Limits to section 114 powers


Last week Joe Ejiofor wrote to all Labour Party members concerning the cuts_… the result of having to close a £20m budget gap, means that we will either have to charge more, or do less, or do both of the above. We are not going to set a deficit budget, nor are we going to dig so deep into our reserves that our section 151 Officer (the Borough Treasurer) issues us with a Section 114 notice (re: misuse of reserves and expectation of financial default). 

He has explained his line of argument in meetings, saying that the section 114 notice would to unelected officers taking over the running of the council from the elected councillors.

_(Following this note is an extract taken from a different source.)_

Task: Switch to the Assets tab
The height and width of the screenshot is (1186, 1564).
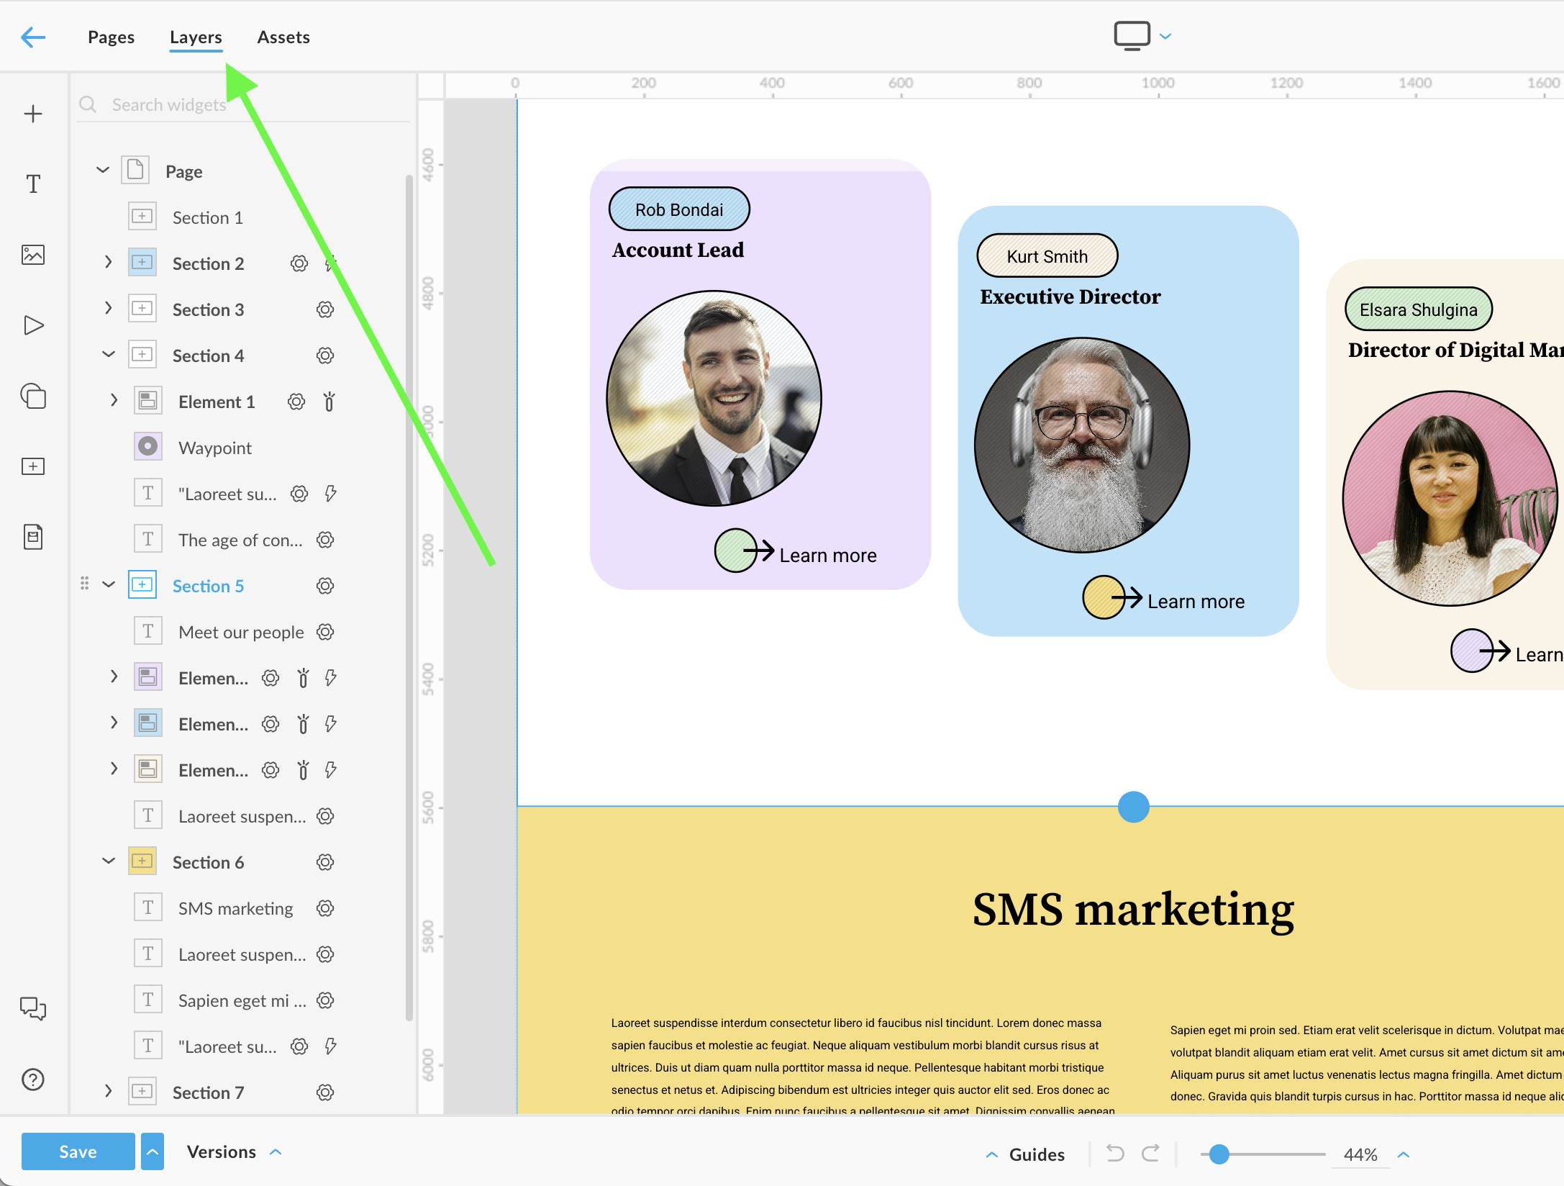Action: (x=283, y=37)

But the 151 officer (the interim CFO) is a council employee. And his powers are far more limited than Joe Ejiofor suggests. The limitations of the powers of the 151 officer are described in the blog post http://www.room151.co.uk/blogs/agent151-anyone-for-a-section-114/ Here the 151 officer and CFO states:

For the uninitiated, the section 114 powers of the chief finance officer (CFO) under the Local Government Finance Act 1988 require the CFO, in consultation with the council’s monitoring officer, to report to all the authority’s members if there is, or is likely to be, an unbalanced budget.In practice, this is most likely to be required in a situation in which reserves have become depleted and it is forecast that the council will not have the resources to meet its expenditure in a particular financial year.A full council meeting must then take place within 21 days to consider the notice. In the meantime, no new agreements involving spending can be entered into.
Let’s agree right now that things have to be pretty bad before you’re going to issue that notice.  To begin with, your reserves must be pretty much exhausted, to the point at which you have sacrificed all of your medium and long-term financial commitments in order to finance current expenditure.You must also have no confidence that future expenditure is going to be reined in to affordable levels; which either means that you believe the forecasts in your budget paper are a work of fiction, or that your budget paper presents the ugly truth that there are no plans.Next, you will almost certainly be currently spending more than you have budgeted for anyway, and have no confidence that you will be able to bring spending under control; and finally, you must be convinced that there is absolutely no way of brokering a solution without issuing the notice.
That sounds like a happy ending, but history tells us that an section 114-wielding CFO rarely escapes unscathed. Some are plucked from their office before they can even sign the notice, and some depart shortly afterwards; the fate of each obscured from public view by a compromise agreement (soon to be capped, by the way). I can think of only one CFO that came out of it with a promotion to chief executive. Who would be a local authority finance director, eh?  Welcome to the new bad old days.
So the CFO does not have powers to issue the 114 notice arbitrarily. These can only be issued in the most extreme circumstances, where the CFO needs to be pretty certain that the financial plans are a work of fiction and will never add up. And even in the cases where a CFO issues a section 114 notice, they usually get fired, and all that it requires of the council is to meet again within 21 days to re-consider the budget. A left Labour council these 21 days can be used for mass meetings of the council workforce and service users where the CFO can explain which of their jobs and their services he wants to destroy, and the service users and workforce and express their preferences.

In our democracy we get to elect the council (or the Government for that matter). But the real business of government continues to be carried out by unelected officials – the CFO in the council or the permanent secretaries in government. The elected councillors or MPs are the public face. But behind the scenes things stay the same.

This is particularly problematic in Haringey where some of the key council officials where brought in from Barnet by Claire Kober to carry out her programme of cuts and privatisation.
When we elect a Council (or a Government) with a different agenda, this council needs to fight to overcome the resistance to its programme from the developers, from central government, from the profiteering privatising contractors, and from the unelected officials. This means reigning in on the CE, the CFO and the other unelected officials and making it clear to them that they work for the council, and not vice versa. Their job is to implement the manifesto under the direction of the elected councillors.

Instead, Joe is effectively inviting the unelected officials to sabotage the implementation of the programme of the new council was elected on. This has to change. The new council was elected not only to scrap the HDV, but to implement Corbyn’s anti austerity programme. We need to reverse the Officer led norms of the past. We need to have a council which is led by the elected councillors with the democratic oversight of the Labour Party membership.